The learning objectives for this article are to:
- Understand the issues that may be hampering the relationship between landlords and tenants
- Identify where opportunity may lie for property investors/landlords
- Address the key issue facing the private rental market and what’s needed to amend it
In the current market, both landlords and tenants are struggling. Costs continue to rise, while hiked rates are making everything more expensive. As a result, we’ve seen forced, dramatic reactions.
Many landlords and buy-to-let investors have deemed the market too expensive and difficult to deal with. The number of landlords selling up rose by nearly 13% between July and October 2022.
The Bank of England also warned this is being exacerbated by a difficult tax and regulatory environment. Those who remain have had to pass much of these costs onto their tenants.
On average, English tenants are paying 23.5% of their net earnings on rent, according to Ocasa. In England’s least affordable hotspots, this rises to 43%. In major cities such as London, Manchester, or Liverpool, this percentage could easily be higher.

RECORDS PROVIDED:
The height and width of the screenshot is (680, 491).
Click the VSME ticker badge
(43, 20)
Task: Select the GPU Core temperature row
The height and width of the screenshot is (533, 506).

PROBLEM REQUIREMENTS:
Write a continuation of the article on landlords, tenants and the private rental market, starting after its final sentence. The records are separate material and have no connection to the text about landlords and tenants.

TASK RESPONSE:
With both sides facing difficulty, it’s understandable that the relationship between the two could become fraught. To understand how this dynamic is coping, Market Financial Solutions (MFS) surveyed a nationally representative sample of 2,000 UK adults that were either tenants, or landlords with at least one buy-to-let property.
The survey explored sentiment towards prices in the private rental sector, the prospect of further regulation, and where there may be scope for change.
Regulations at the crossroads
The results showed the majority of tenants have seen their bills rise, and want to see change. Just over half (58%) said their rent had increased in 2022. What’s more 49% were worried they would not be able to afford their rent in 2023, while 77% believe more needs to be done to control rental prices in the UK.
But, the same data revealed many landlords are already doing what they can to support their tenants. Over a third (35%) froze rents in 2022 due to the impact of the cost-of-living crisis. Meanwhile, 56% said they would allow tenants flexibility on rental payments.
And while 52% of landlords raised rents in 2022, 48% were forced to do so because of rising interest rates and mortgage repayments. It can be difficult to strike a balance. Where conflict may arise as a result of these problems is within the regulation.
Unsurprisingly, most landlords (65%) believe they have been unfairly penalised and targeted by the government over the past decade. Nearly two-thirds (63%) thought too much regulation had been introduced in the private rental sector.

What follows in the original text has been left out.